Mount Pleasant resident Bryn Biemeck is making her first run for office by challenging Assembly Speaker Robin Vos, R-Burlington, as a Republican in the 63rd Assembly District. She knows she’s in a challenging position.

“(Vos) has never been challenged in a primary, and any Democratic candidates these last few years have not done well,” she said. “I want other people to know they can feel part of the democratic process and that anyone can run, can have access and express their view.”

Biemeck has lived in the district for about five years after living in Milwaukee. There has been a lot written recently about her views on Wisconson seceding from the union and Common Core, but Biemeck wanted to be clear about where she stands on those issues as well as education in general.

Secession

“We already have 10th Amendment rights,” she stated. “What voting on it means is that we are reasserting and restating that states have supremacy over their laws, not the federal government.”

Biemeck noted that other states have also voted on secession for the same reasons, and they remain part of the Union.

Common Core

Biemeck doesn’t believe the Common Core standards are high enough and won’t produce the well-rounded students the jobs of the future will require.

“Common Core doesn’t prepare students for a STEM career,” she said. “Common Core teaches at a low level but expects kids to understand at a high level.”

When asked about business owners who write op-ed pieces supporting Common Core, she said that business owners aren’t interested in training the next CEO, they’re only interested in training the next generation of workers who will make the company money.

“Common Core holds people down and takes control away from parents and teachers,” she added. “People at the national level don’t know what Wisconsin needs. Our parents and our teachers do, and they should have the right to do what works here.”

Education

Overall, Biemeck believes education is “grossly underfunded” in Wisconsin. While she supports voucher schools, she doesn’t see them as the answer to the issues plaguing public schools.

“It’s wonderful that students have the opportunity to go to a voucher school, but that is not a solution to the problem,” she said. “Voucher schools are like putting your finger in a dam. Improving all our schools is the solution.”

Biemeck grew up on the north side of Milwaukee and attended Wisconsin Lutheran High School, which her mother, a public school teacher, worked hard to provide, she added. She said growing up, Biemeck saw her mother – an art teacher – split her time between a number of schools as budgets tightened and art was shuffled to the bottom of list.

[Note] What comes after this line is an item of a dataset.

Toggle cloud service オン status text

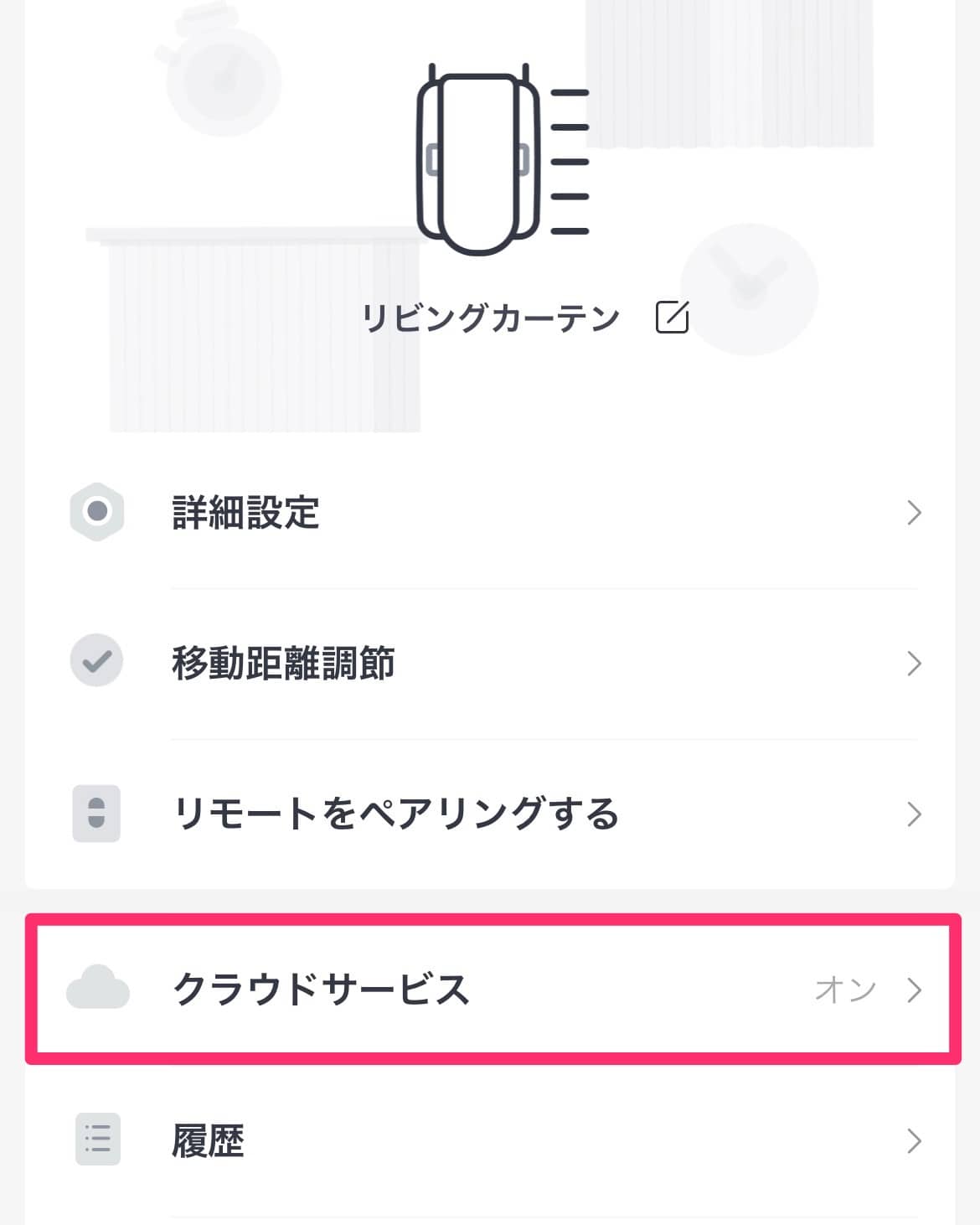(x=846, y=990)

“Mom bought art supplies out of her own money because there wasn’t money in the budget even for the students who only got art once a month,” Biemeck remembered. “We need to look hard at how money is allocated and stop rewarding the ‘good’ schools with more money while ‘bad’ schools just get worse. How does that help anyone?”

She thinks if anyone should understand how important education is then Vos should.

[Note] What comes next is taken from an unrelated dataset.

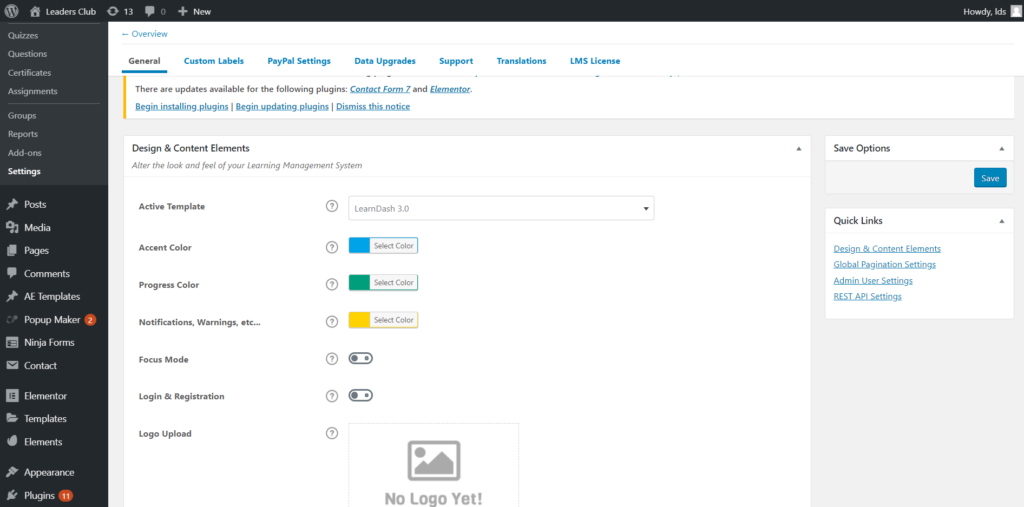Click the blue Save button
Viewport: 1024px width, 507px height.
click(x=989, y=178)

“As a business owner, he should know this,” Biemeck continued. “Does he want to hire workers with a good education, creative ideas and who are articulate or someone who lacks basic math skills and lacks creativity?”

She has just begun gathering the 200 to 400 signatures she’ll need to get her name on the ballot for the August primary, but she wants residents in the 63rd to know that she fully supports a bottom up form of small government.

“People should be making the decisions, no matter the level of government, and too often our politicians get that mixed up,” she said. “I think Robin does not act in the best interests of his constituents and just marches the party line instead of bucking the system. Residents deserve a true conservative who will stand up for conservatives.”